These results are in contrast to the results obtained for adsorption of human IgG onto PEVA hollow fiber membrane-linked histidine, where the same coupling mode method was used by Bueno et al. (1995). In their work, the Langmuir model could be used to explain the adsorption pattern of the equilibrium data, and the Scatchard plots indicated that the adsorption of human IgG onto this PEVA support obeys the Langmuir isotherm at 25° C (linear plot). The value obtained for n (1.05) from the Hill plot proved that there was no cooperativity due to protein-protein interaction for this system.

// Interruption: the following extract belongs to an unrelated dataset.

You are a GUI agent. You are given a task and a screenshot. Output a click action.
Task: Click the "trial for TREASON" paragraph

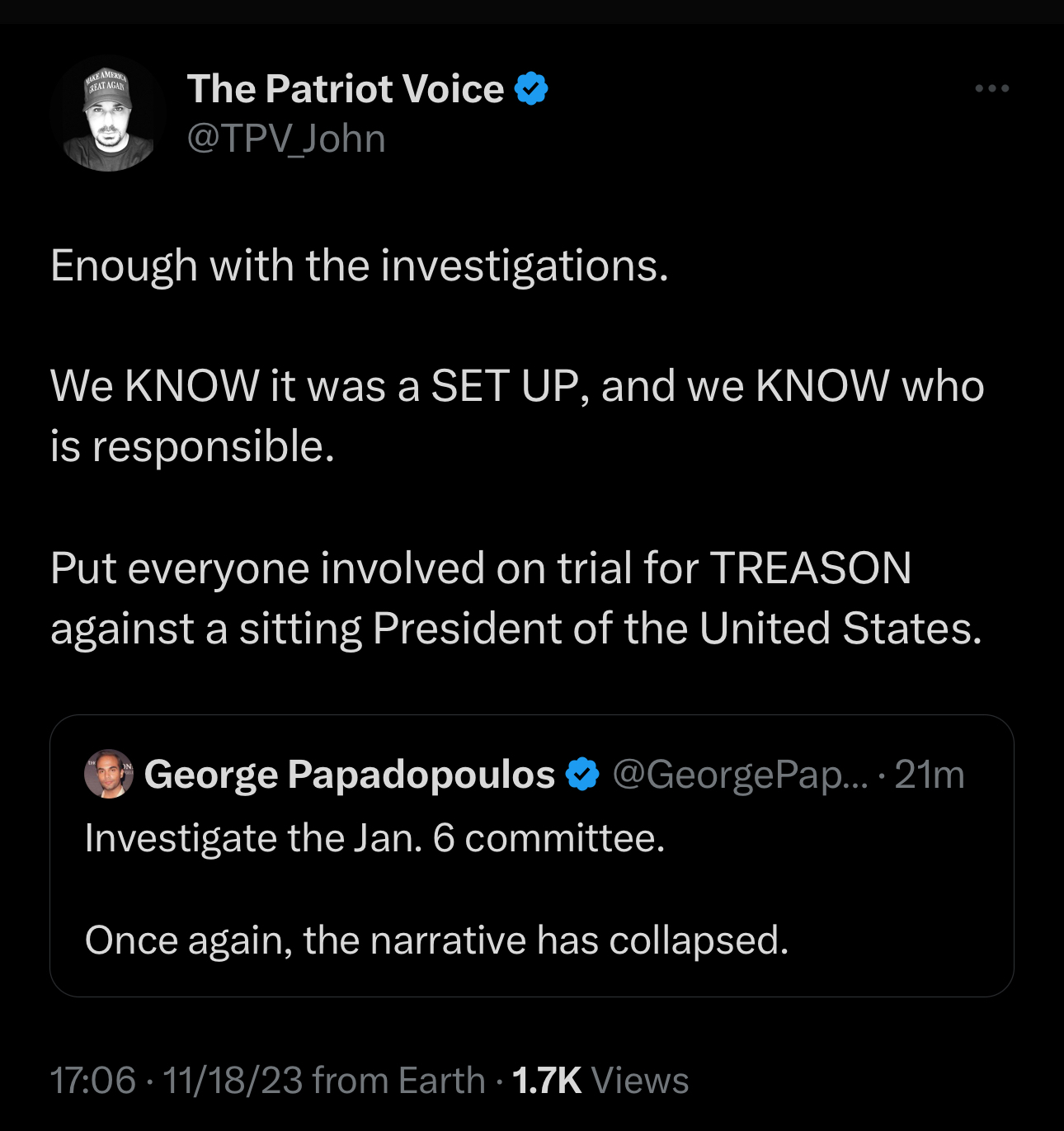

Analysis of adsorption using the Freundlich model also indicates that the fit was inadequate to describe adsorption equilibrium data for IgG on both adsorbents studied (correlation coefficient of 0.964 and 0.962 for GMA and His-GMA, respectively). To overcome this inadequacy the Langmuir and Freundlich models may be combined to give the composite Langmuir-Freundlich equation (Andrade, 1985; James and Do, 1991; Jiang and Hearn, 1996; Sharma and Agarwal, 2001). Good fits were obtained for IgG adsorption using this model (variance equal to 2.82 and 1.15 and correlation coefficient equal to 0.993 and 0.992 for GMA and His-GMA, respectively) (Figure 2c and Table 1). Furthermore, the model was able to account for the sigmoidal shape of the experimental profile, which was probably due to cooperative interactions (Sharma and Agarwal, 2001). The contribution of hydrophobic and protein-protein interactions is manifested in the alteration of the isotherm shape from Langmuirean to sigmoidal. Values of n > 1 for both adsorbents (n = 3.24 and n = 2.00 for GMA and His-GMA, respectively) indicate positive cooperativity in binding (attractive force due to lateral interactions) and the heterogeneous nature of the adsorption. Cooperativity depends on the macromolecular nature and the multiple functional groups, which usually result in multiple interactions.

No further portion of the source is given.